(Stored items)
..............................

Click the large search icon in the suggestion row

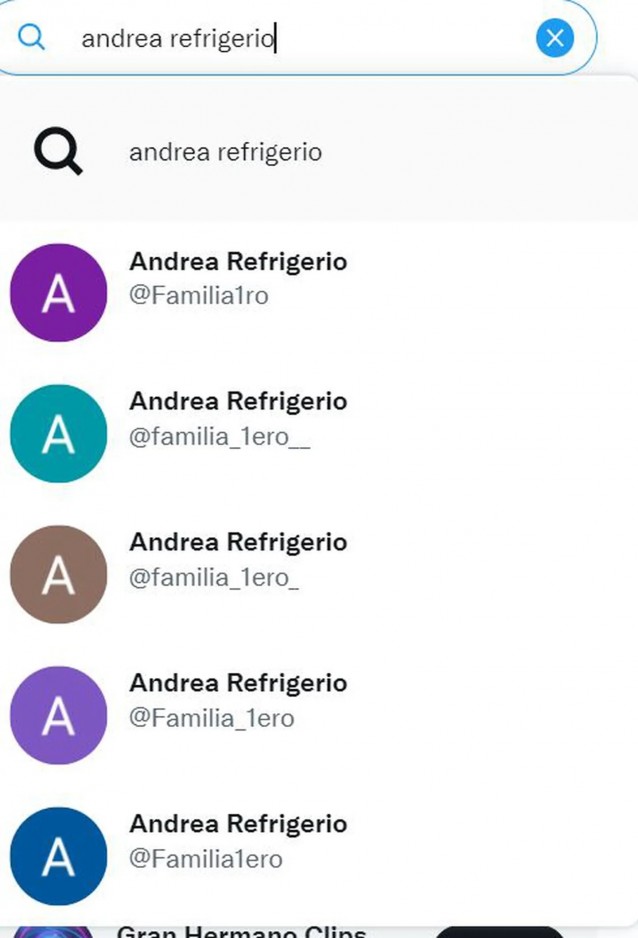coord(58,152)
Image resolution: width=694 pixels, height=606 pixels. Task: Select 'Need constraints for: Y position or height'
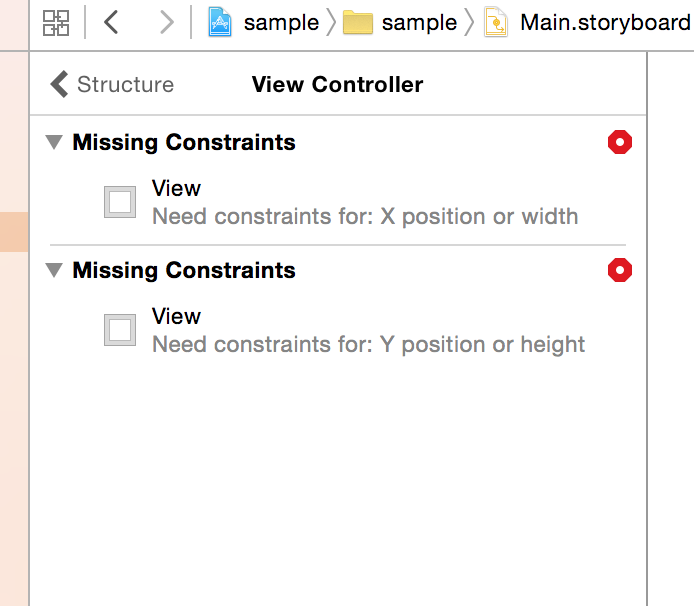(x=368, y=344)
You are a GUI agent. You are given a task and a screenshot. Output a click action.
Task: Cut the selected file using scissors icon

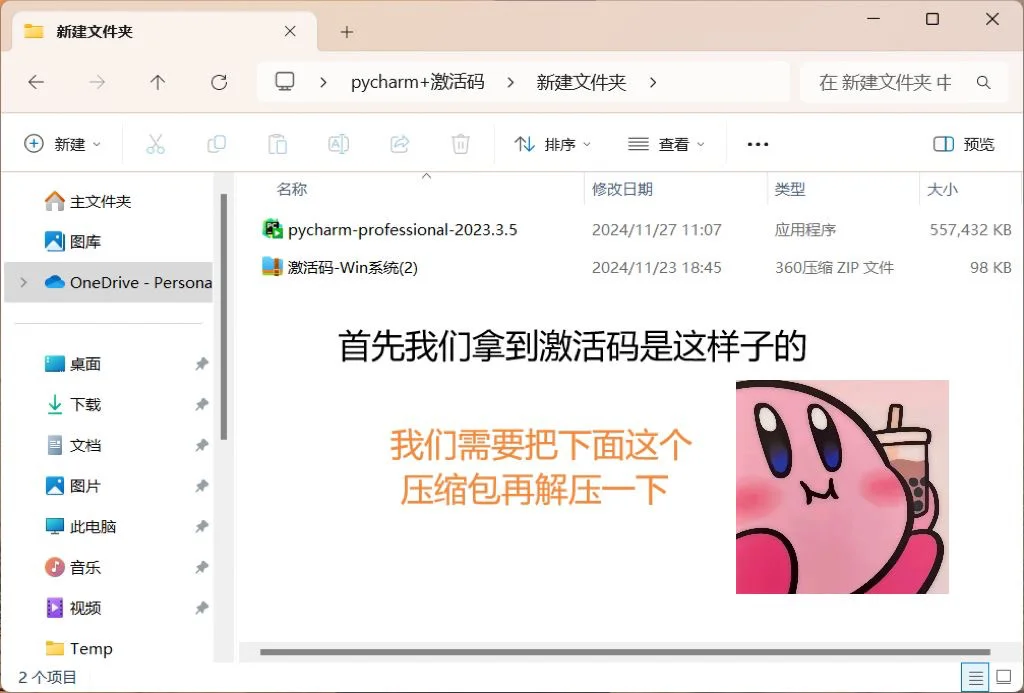point(155,143)
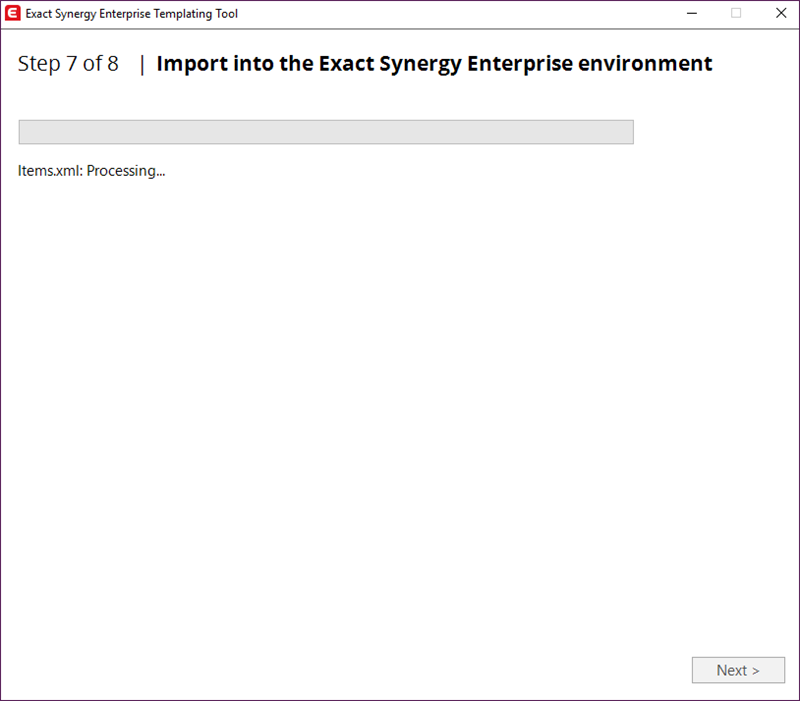This screenshot has height=701, width=800.
Task: Click the word 'Step' in the wizard header
Action: (39, 64)
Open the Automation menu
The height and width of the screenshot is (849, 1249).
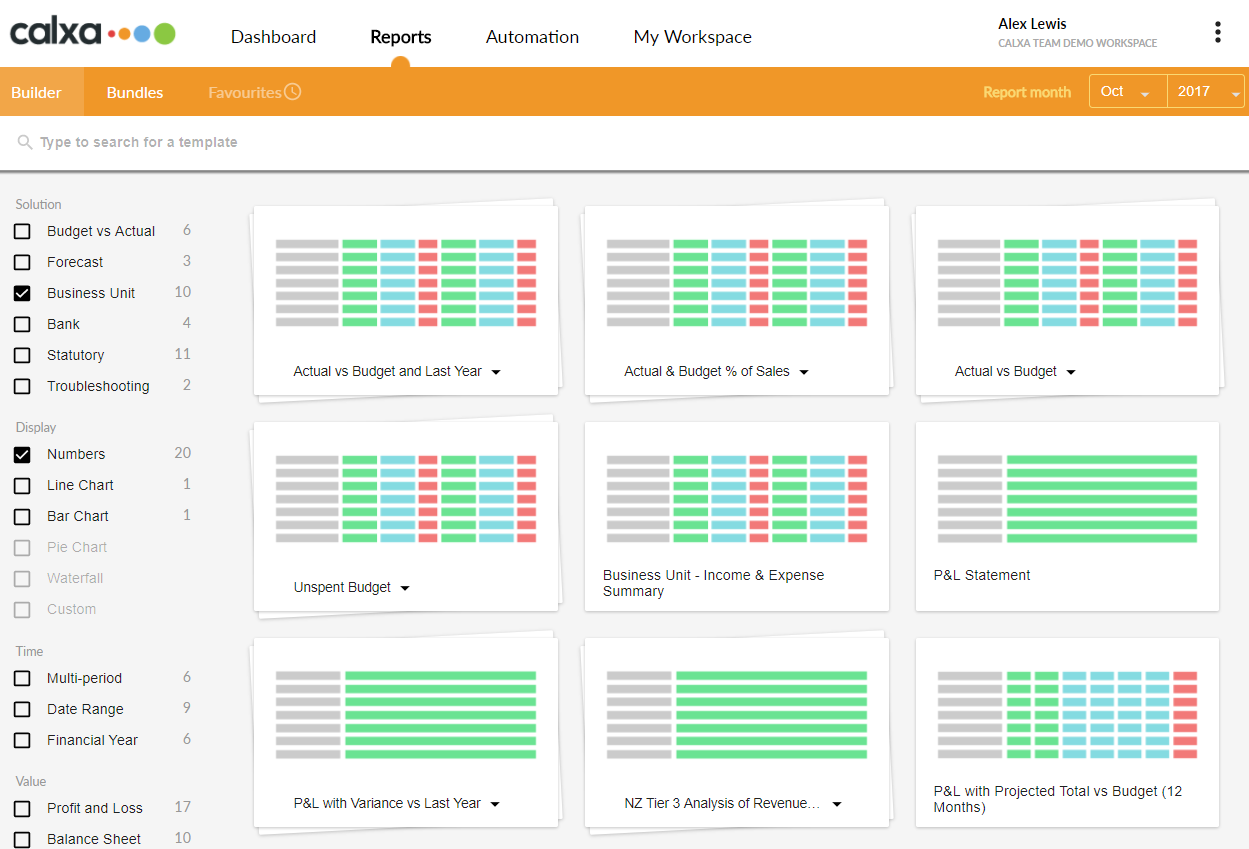[532, 37]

..............................

Exercise aim: Write out the records above exactly. Pictures do not belong in the copy.

Your response:
Click the large search icon in the suggestion row

coord(58,152)
Image resolution: width=694 pixels, height=606 pixels. Task: Select 'Need constraints for: Y position or height'
(x=368, y=344)
You are a GUI agent. You are given a task and a screenshot. Output a click action.
Task: Cut the selected file using scissors icon

point(155,143)
This screenshot has height=701, width=800.
Task: Click the word 'Step' in the wizard header
Action: (39, 64)
Open the Automation menu
The height and width of the screenshot is (849, 1249).
[532, 37]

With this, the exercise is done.